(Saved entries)
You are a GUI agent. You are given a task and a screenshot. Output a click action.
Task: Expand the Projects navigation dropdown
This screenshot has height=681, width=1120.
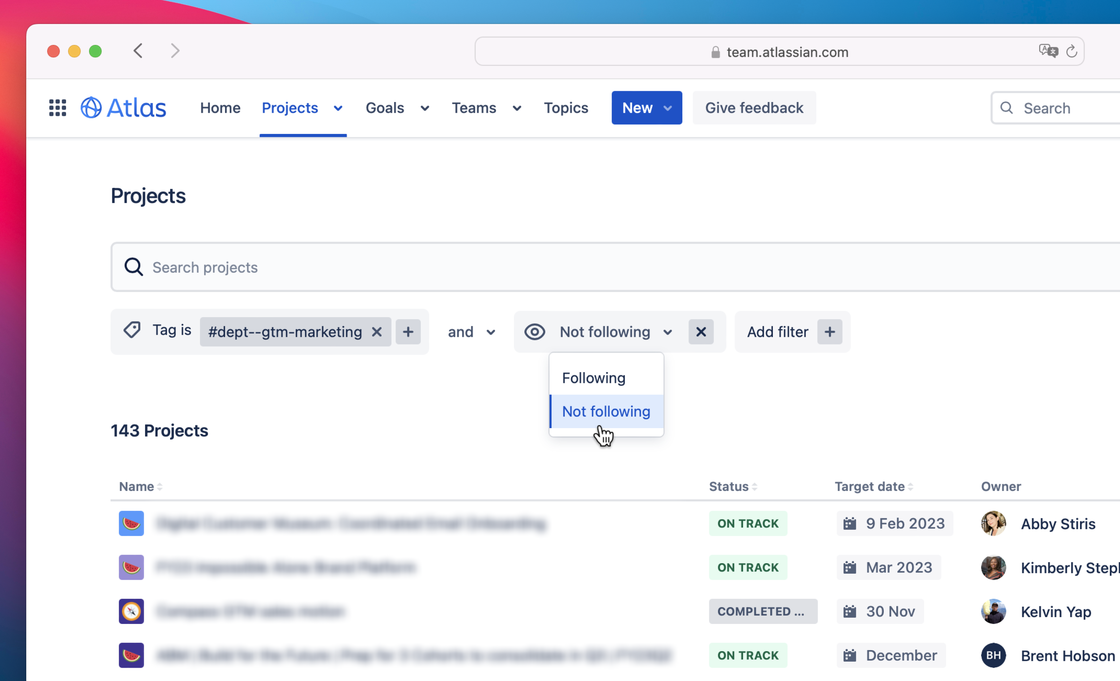click(337, 107)
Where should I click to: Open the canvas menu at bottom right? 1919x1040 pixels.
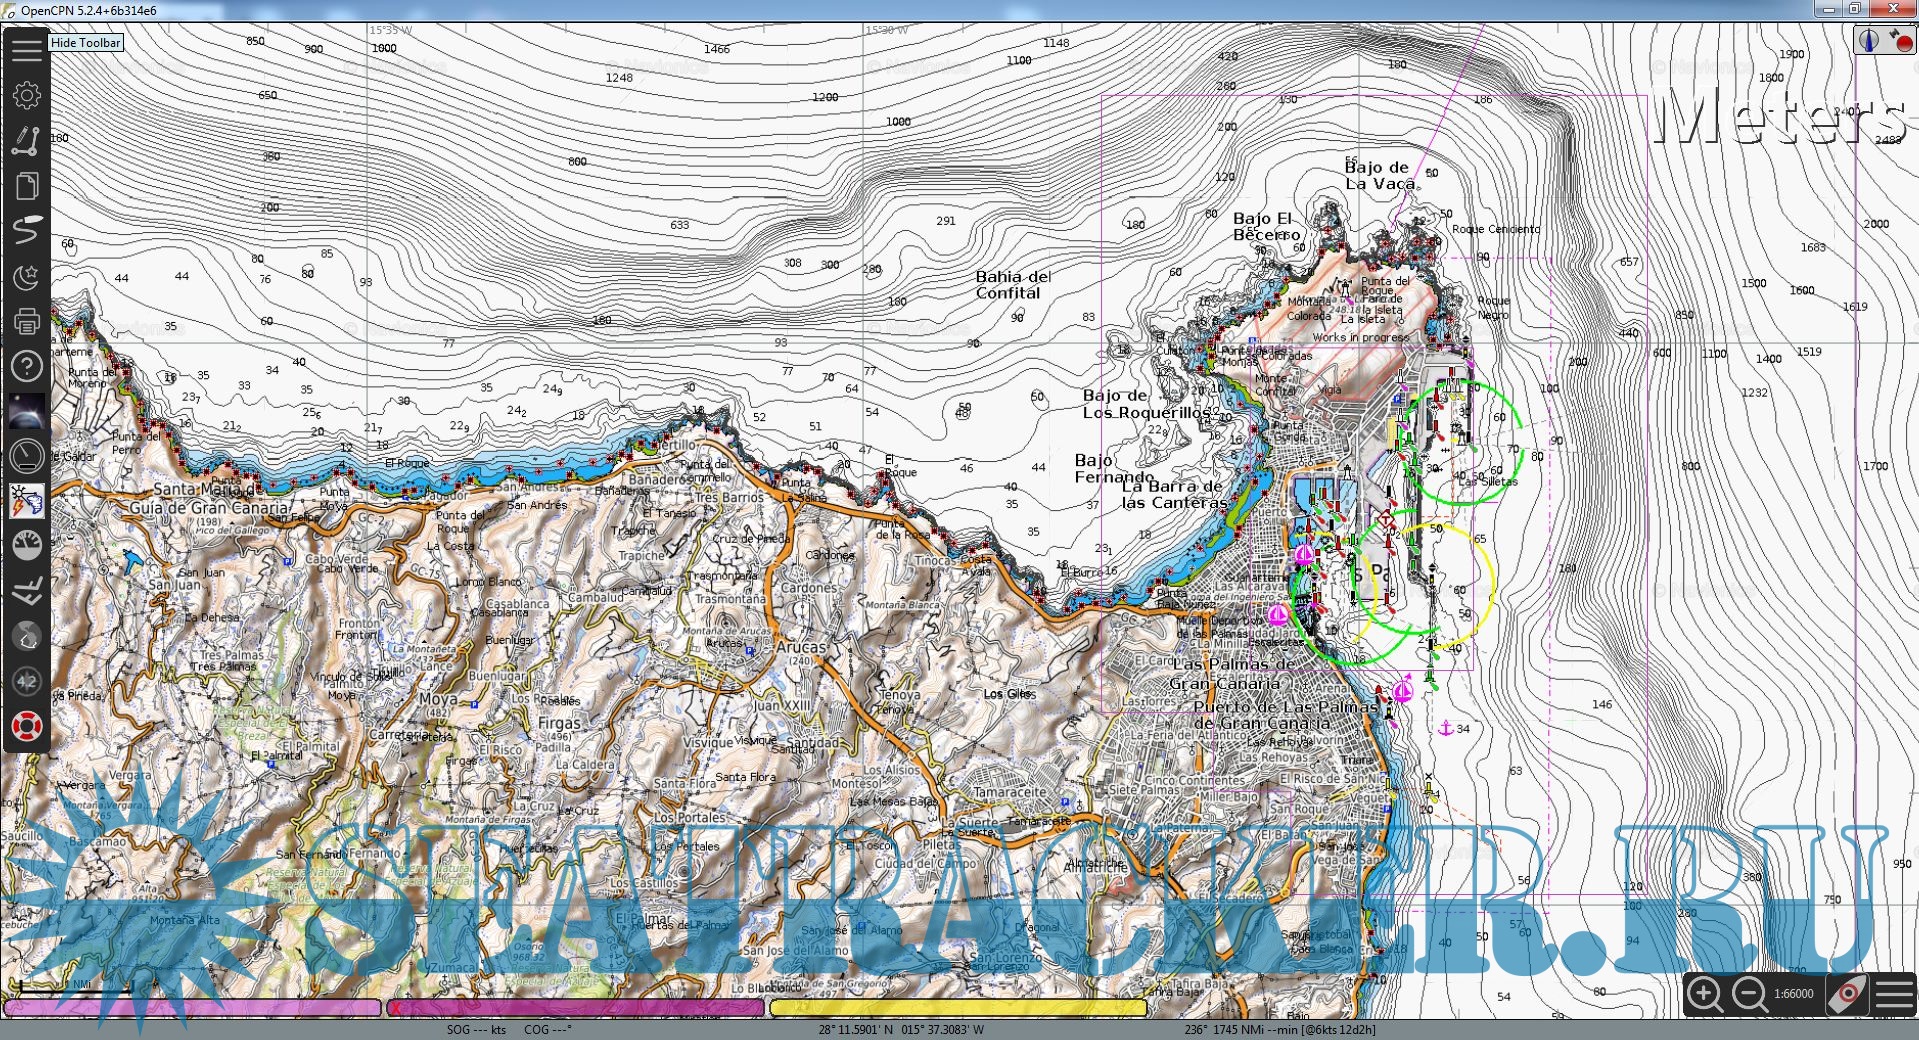point(1894,994)
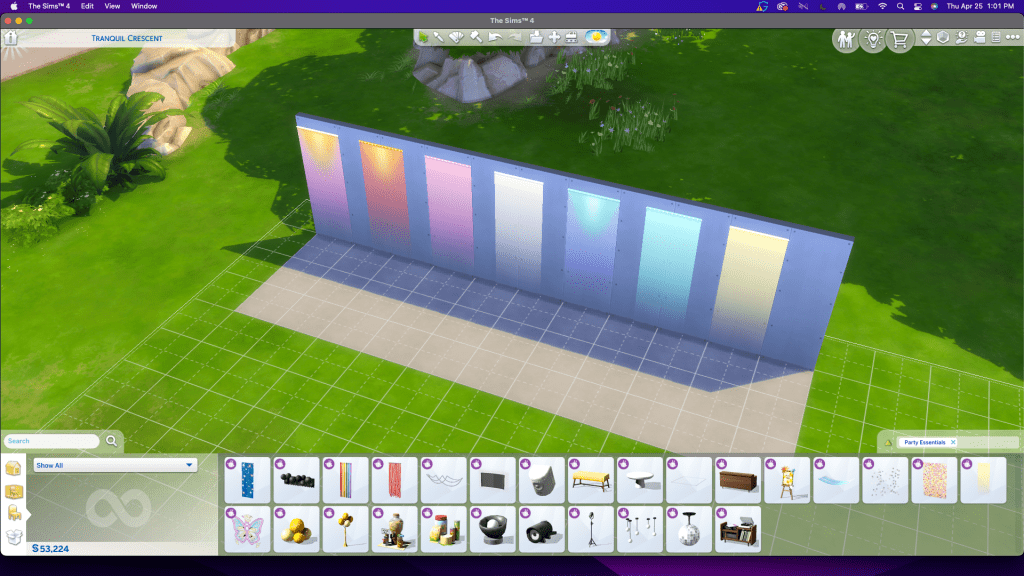Open Build Mode shopping cart button
This screenshot has height=576, width=1024.
[899, 40]
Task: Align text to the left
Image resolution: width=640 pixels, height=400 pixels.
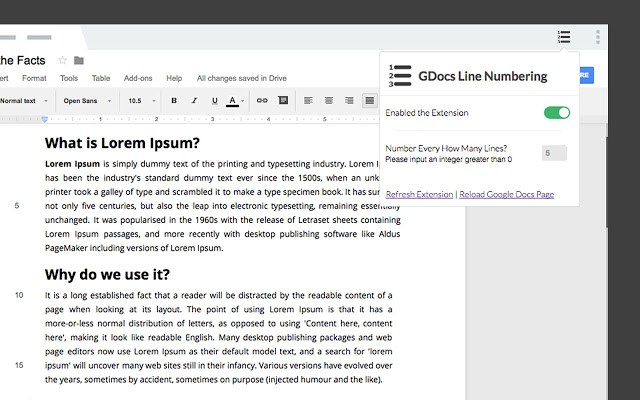Action: [x=308, y=100]
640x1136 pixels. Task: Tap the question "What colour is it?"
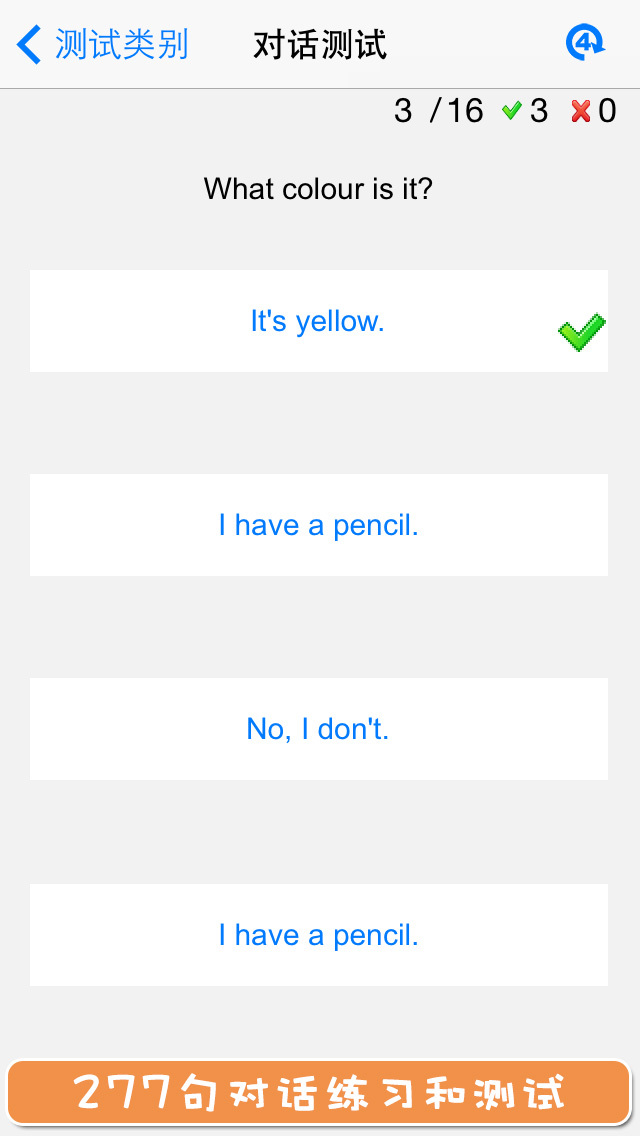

[What to do] Give back exactly the lines from the one that contains "Image resolution: width=640" to the final line of the data above, both included, with all pictures removed.

[Expected answer]
Image resolution: width=640 pixels, height=400 pixels.
Action: [x=308, y=100]
640x1136 pixels. Task: Tap the question "What colour is it?"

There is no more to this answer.